Barcelona-RO
- Full name: Barcelona Futebol Clube
- Nicknames: Catalão Rondoniense Índio do Norte Barça da Rondônia Barça dos índios
- Founded: 7 October 2016; 9 years ago
- Ground: Portal da Amazônia
- Capacity: 2,500
- Chairman: José Luís Pereira de Jesus
- League: Campeonato Rondoniense
- 2025 [pt]: Rondoniense, 4th of 7
| Home colours | Away colours | Third colours |

= Barcelona Futebol Clube (RO) =

Football club in Vilhena, Brazil

Barcelona Futebol Clube, commonly referred to as Barcelona-RO (/pt-BR/), or simply Barcelona, is a Brazilian football club based in Porto Velho, Rondônia.
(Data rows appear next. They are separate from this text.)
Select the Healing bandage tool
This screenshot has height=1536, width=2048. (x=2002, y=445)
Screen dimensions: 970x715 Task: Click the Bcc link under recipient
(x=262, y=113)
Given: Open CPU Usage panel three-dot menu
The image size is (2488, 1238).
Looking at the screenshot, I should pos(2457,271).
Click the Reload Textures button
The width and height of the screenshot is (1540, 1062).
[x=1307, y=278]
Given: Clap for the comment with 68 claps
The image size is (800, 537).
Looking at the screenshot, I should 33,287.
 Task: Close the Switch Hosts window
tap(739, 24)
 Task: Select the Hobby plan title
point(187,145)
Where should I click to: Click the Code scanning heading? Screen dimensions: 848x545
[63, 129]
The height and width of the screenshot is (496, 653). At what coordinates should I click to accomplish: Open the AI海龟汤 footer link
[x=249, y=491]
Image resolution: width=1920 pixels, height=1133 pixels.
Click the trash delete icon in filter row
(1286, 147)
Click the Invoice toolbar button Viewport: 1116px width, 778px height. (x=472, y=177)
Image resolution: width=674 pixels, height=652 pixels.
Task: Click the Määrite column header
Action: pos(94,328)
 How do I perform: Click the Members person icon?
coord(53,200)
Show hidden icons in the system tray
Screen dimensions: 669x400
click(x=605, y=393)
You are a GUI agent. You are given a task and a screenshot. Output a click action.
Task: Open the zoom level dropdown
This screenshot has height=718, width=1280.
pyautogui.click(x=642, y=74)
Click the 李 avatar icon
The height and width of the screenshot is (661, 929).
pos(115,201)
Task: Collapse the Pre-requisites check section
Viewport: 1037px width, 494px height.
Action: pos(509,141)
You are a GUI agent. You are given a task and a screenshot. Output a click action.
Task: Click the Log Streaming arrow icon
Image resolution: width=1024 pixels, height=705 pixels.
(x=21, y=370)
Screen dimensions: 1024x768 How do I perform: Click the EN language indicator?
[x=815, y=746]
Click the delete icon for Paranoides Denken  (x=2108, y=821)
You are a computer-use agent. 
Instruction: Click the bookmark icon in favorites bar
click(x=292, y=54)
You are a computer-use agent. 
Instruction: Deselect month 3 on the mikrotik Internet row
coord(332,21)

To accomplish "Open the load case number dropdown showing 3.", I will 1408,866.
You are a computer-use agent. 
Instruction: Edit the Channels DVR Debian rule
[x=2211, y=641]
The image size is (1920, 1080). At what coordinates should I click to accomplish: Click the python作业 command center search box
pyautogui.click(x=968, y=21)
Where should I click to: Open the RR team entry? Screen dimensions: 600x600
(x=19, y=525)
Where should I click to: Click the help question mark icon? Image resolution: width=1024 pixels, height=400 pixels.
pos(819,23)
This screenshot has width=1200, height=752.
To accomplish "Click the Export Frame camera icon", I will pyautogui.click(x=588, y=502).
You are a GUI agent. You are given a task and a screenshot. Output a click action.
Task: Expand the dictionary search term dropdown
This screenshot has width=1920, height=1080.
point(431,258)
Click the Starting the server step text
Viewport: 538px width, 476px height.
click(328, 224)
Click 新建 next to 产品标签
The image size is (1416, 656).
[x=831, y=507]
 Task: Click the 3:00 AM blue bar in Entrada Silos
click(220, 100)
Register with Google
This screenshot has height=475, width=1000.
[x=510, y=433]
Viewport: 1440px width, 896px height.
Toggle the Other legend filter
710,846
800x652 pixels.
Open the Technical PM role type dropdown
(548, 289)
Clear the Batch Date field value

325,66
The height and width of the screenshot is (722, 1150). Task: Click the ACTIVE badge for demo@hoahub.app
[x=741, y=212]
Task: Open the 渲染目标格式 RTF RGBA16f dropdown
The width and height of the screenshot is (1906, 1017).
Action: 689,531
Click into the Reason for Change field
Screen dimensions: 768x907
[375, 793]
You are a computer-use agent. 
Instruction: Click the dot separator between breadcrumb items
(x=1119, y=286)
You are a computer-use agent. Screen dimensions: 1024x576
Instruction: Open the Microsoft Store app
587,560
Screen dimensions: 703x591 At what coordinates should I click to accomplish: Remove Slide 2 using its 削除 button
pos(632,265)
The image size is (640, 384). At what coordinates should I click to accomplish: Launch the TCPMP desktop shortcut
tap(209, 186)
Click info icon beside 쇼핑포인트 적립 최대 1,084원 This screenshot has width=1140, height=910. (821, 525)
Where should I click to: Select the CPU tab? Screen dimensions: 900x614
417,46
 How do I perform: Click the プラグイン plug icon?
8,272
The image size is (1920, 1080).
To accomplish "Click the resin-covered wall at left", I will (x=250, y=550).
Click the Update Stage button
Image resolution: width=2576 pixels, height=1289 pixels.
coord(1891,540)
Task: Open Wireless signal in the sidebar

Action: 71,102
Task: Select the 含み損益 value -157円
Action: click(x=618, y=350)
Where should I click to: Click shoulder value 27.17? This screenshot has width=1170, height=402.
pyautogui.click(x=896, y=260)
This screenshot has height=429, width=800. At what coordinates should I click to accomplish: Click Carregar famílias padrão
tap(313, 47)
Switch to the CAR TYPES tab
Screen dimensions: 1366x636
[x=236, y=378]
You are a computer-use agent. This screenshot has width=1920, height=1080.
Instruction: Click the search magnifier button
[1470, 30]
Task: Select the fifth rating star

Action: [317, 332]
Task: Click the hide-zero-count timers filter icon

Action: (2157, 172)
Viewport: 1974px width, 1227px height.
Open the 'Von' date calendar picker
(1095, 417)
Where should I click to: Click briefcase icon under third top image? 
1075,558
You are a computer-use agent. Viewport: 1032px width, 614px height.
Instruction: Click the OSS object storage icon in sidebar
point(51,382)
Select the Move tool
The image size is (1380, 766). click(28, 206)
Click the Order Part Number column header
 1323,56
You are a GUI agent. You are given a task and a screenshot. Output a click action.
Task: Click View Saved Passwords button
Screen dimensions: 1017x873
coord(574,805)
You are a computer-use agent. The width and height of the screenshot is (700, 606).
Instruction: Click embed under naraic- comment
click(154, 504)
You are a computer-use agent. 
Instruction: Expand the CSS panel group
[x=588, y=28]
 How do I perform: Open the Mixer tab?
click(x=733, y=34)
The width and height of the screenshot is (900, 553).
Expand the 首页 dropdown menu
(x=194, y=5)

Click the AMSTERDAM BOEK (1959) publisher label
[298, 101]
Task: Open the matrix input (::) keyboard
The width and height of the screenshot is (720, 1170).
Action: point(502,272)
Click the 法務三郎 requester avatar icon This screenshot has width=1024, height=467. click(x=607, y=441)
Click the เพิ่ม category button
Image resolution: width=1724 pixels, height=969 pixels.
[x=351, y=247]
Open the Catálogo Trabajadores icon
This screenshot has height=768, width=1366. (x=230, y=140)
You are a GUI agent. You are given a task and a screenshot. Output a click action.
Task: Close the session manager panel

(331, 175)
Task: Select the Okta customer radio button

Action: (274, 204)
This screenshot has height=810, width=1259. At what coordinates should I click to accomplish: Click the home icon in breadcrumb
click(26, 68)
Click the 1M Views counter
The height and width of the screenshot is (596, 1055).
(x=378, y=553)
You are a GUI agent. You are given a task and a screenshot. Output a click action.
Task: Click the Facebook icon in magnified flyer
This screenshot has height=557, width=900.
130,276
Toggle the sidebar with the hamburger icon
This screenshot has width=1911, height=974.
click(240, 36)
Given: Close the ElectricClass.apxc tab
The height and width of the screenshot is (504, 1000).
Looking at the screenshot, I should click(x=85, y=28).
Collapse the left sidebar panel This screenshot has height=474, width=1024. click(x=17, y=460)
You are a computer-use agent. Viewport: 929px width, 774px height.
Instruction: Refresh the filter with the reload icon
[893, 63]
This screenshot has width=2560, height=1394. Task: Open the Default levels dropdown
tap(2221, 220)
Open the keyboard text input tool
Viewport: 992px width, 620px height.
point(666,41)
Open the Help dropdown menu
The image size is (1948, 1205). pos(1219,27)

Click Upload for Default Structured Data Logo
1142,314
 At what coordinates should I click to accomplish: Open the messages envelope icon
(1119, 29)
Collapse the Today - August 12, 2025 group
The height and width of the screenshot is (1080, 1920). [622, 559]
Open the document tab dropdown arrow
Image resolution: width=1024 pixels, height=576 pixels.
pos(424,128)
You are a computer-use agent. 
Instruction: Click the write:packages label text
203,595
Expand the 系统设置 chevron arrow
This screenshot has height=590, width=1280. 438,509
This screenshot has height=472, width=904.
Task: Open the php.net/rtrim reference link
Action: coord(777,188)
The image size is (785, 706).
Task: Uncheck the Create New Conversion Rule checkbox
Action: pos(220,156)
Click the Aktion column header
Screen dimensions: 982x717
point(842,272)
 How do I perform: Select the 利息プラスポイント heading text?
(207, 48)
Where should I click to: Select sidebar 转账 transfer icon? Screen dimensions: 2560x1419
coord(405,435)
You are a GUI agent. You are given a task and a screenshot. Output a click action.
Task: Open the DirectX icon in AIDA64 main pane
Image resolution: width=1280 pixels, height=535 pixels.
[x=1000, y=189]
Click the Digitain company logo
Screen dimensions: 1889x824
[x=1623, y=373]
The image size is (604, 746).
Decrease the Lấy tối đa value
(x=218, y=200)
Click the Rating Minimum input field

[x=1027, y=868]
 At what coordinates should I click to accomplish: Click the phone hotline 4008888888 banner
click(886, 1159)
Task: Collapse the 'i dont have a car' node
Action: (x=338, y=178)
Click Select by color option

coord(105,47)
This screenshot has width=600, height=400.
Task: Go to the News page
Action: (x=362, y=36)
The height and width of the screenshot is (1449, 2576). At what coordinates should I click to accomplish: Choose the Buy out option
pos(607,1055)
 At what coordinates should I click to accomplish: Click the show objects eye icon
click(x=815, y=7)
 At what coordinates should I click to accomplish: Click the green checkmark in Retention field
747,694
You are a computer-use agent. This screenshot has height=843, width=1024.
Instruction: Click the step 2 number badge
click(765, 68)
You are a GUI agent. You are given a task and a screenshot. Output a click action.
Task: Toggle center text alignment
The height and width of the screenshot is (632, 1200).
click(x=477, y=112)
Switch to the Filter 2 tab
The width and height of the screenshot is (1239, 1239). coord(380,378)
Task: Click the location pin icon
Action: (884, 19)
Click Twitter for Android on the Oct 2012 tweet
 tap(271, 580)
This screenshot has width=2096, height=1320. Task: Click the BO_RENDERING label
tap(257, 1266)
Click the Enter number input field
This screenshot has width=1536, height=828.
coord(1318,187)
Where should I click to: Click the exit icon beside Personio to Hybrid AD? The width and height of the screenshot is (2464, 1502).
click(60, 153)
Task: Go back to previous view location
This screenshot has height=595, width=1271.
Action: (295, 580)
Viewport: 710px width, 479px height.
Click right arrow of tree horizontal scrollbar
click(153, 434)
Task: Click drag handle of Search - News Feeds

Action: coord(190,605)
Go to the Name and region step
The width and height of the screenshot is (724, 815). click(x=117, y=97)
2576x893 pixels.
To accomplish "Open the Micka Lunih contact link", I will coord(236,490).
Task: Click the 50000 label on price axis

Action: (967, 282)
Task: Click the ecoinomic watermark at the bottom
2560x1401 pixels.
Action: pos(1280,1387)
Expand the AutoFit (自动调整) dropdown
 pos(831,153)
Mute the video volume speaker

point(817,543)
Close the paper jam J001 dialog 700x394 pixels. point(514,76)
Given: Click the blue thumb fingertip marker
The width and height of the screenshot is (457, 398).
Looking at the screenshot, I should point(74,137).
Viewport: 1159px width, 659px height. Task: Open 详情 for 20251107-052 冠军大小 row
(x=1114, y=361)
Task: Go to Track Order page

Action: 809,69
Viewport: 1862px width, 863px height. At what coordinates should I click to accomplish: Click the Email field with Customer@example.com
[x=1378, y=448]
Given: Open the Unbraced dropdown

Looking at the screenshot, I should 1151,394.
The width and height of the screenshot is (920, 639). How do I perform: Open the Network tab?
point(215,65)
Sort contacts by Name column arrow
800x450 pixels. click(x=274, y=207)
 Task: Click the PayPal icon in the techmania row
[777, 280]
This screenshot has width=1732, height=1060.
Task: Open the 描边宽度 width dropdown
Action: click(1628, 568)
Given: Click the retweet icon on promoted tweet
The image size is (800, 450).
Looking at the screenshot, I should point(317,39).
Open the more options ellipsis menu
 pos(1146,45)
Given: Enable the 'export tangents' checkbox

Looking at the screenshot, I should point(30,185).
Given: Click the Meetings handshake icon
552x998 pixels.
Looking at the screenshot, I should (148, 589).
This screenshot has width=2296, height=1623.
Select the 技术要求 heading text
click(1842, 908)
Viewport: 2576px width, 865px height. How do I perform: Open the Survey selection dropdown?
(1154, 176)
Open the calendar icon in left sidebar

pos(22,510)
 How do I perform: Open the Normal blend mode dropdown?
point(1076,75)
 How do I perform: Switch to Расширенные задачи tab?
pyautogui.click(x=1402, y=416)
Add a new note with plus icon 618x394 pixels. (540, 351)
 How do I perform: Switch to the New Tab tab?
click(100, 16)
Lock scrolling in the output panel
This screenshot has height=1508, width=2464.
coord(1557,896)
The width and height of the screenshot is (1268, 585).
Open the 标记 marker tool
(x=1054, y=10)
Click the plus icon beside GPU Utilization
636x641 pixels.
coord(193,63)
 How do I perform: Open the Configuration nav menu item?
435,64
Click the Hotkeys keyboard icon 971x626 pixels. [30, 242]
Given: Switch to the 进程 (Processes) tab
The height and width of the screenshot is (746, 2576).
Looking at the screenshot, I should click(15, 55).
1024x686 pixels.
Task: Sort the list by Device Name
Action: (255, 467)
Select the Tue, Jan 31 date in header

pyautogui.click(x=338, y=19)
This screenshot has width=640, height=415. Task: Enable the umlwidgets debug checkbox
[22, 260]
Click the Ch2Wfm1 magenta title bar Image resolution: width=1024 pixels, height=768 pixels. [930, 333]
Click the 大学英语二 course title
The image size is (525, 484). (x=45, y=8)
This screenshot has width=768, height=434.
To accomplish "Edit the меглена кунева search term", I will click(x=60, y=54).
As of 2022, Barcelona is the fourth-best ranked team from Rondônia in CBF's national club ranking, being placed 157th overall.

==History==
Initially a club from Vitória da União, Corumbiara, Barcelona started playing in amateur competitions in 1995. In 2012, the club moved to Vilhena, and turned professional on 7 October 2016.

Barcelona played its first professional competition (Campeonato Rondoniense) in 2017, and finished second after losing the finals to Real Ariquemes; the club also qualified to the following year's Campeonato Brasileiro Série D.